Stored items:
[Begin]
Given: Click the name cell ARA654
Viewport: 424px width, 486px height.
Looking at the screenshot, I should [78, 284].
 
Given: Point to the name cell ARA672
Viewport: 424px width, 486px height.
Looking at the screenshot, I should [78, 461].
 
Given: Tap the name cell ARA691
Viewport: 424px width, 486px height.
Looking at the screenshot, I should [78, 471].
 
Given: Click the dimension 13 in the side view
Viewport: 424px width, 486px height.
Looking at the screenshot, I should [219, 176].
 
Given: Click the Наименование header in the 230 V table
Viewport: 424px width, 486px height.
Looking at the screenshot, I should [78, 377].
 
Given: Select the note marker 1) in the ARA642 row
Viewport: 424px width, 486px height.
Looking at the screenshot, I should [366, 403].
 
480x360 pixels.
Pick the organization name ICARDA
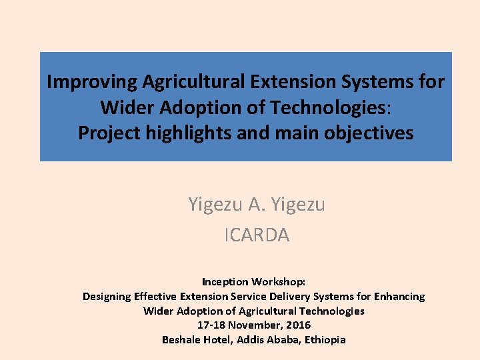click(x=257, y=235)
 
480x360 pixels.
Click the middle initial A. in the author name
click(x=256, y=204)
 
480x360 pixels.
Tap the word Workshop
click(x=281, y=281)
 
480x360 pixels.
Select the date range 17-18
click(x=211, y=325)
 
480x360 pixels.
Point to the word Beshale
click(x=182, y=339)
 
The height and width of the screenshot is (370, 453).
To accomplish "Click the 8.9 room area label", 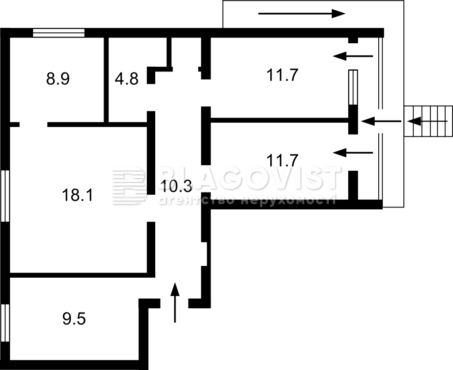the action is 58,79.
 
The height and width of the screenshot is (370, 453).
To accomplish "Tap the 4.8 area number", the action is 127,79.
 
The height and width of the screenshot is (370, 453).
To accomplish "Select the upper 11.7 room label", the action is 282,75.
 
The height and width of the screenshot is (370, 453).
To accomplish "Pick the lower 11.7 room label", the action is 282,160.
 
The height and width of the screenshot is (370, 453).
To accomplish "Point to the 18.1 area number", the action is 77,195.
[End]
[Begin]
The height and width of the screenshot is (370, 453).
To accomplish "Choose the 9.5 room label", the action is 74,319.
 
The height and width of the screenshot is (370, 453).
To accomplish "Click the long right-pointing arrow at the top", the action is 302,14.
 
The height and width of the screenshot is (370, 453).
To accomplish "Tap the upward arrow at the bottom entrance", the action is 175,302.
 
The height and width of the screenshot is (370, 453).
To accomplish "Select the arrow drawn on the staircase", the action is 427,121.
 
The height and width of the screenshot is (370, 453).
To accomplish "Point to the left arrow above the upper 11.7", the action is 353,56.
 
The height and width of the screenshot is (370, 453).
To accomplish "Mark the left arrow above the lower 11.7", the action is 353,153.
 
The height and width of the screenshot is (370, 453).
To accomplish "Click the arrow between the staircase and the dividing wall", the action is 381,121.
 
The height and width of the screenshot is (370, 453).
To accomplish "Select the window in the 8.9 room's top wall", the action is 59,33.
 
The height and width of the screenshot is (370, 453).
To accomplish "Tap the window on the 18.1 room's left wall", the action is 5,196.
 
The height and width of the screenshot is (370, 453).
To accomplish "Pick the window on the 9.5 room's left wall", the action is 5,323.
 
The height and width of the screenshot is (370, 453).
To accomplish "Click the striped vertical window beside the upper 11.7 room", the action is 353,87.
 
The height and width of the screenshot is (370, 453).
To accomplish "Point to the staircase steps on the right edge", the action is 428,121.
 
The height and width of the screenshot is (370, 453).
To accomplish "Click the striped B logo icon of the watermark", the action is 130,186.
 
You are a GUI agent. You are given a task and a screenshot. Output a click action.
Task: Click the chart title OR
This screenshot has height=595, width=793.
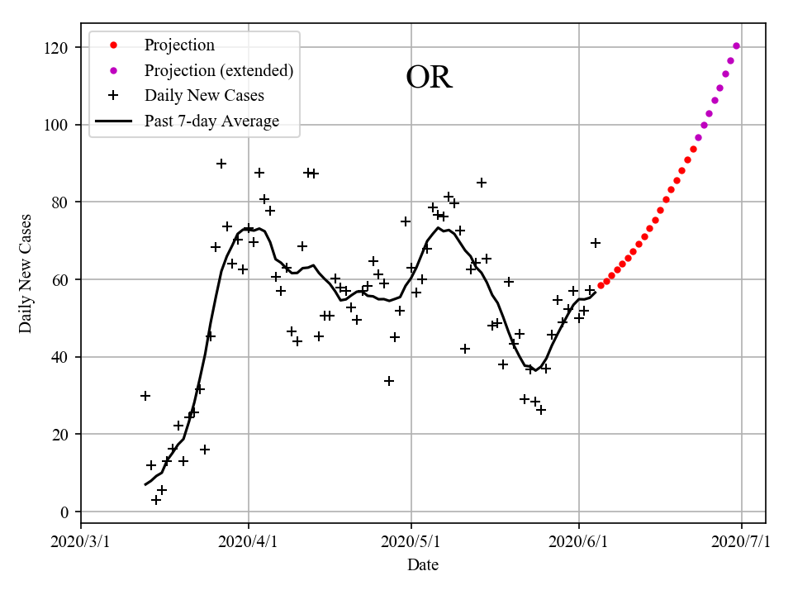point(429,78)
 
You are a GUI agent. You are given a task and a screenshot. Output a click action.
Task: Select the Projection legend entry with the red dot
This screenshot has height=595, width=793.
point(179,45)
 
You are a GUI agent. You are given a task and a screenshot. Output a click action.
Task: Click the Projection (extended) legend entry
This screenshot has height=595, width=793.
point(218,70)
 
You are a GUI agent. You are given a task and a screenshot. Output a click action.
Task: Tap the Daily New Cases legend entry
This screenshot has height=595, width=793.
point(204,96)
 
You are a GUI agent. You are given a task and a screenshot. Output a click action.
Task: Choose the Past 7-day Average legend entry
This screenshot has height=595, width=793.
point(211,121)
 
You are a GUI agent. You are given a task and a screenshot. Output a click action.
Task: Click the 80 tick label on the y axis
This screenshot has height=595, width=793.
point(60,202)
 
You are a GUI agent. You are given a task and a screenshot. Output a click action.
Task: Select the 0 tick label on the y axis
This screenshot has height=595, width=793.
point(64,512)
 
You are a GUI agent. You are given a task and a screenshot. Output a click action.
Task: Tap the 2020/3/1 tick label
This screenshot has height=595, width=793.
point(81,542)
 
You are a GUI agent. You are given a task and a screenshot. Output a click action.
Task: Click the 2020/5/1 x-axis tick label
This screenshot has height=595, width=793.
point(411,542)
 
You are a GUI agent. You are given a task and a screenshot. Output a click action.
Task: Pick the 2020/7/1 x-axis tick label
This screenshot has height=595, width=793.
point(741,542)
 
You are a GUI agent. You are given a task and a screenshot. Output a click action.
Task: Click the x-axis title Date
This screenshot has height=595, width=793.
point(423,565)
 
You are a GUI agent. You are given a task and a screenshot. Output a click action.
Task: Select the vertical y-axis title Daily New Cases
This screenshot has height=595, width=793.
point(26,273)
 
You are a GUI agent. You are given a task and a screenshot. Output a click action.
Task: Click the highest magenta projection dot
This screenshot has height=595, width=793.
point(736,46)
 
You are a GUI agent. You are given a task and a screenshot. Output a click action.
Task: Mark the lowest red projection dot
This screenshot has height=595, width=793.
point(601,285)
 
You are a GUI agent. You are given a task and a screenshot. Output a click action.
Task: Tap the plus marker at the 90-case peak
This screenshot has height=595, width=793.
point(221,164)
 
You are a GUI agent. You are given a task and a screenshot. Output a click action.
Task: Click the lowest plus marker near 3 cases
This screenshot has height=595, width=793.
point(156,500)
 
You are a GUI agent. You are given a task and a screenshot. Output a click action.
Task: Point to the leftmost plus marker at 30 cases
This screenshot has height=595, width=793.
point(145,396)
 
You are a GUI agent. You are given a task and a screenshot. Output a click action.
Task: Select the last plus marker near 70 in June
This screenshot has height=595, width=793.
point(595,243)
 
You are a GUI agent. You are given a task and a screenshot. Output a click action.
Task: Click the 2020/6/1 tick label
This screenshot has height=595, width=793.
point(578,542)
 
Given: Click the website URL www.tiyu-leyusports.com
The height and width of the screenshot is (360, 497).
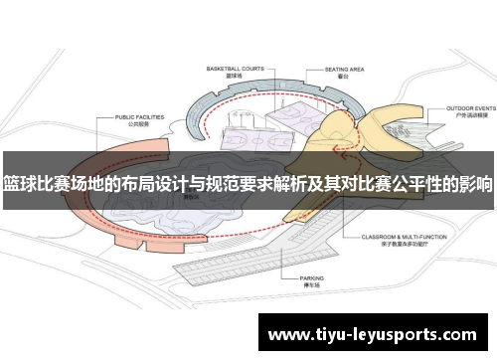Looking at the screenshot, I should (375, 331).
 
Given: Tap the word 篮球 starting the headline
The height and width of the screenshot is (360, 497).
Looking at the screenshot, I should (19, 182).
[End]
[Stated goal]: Count the lines in the rows above that contain the string "title". Reply with the number alone.

[Solution for this exercise]: 3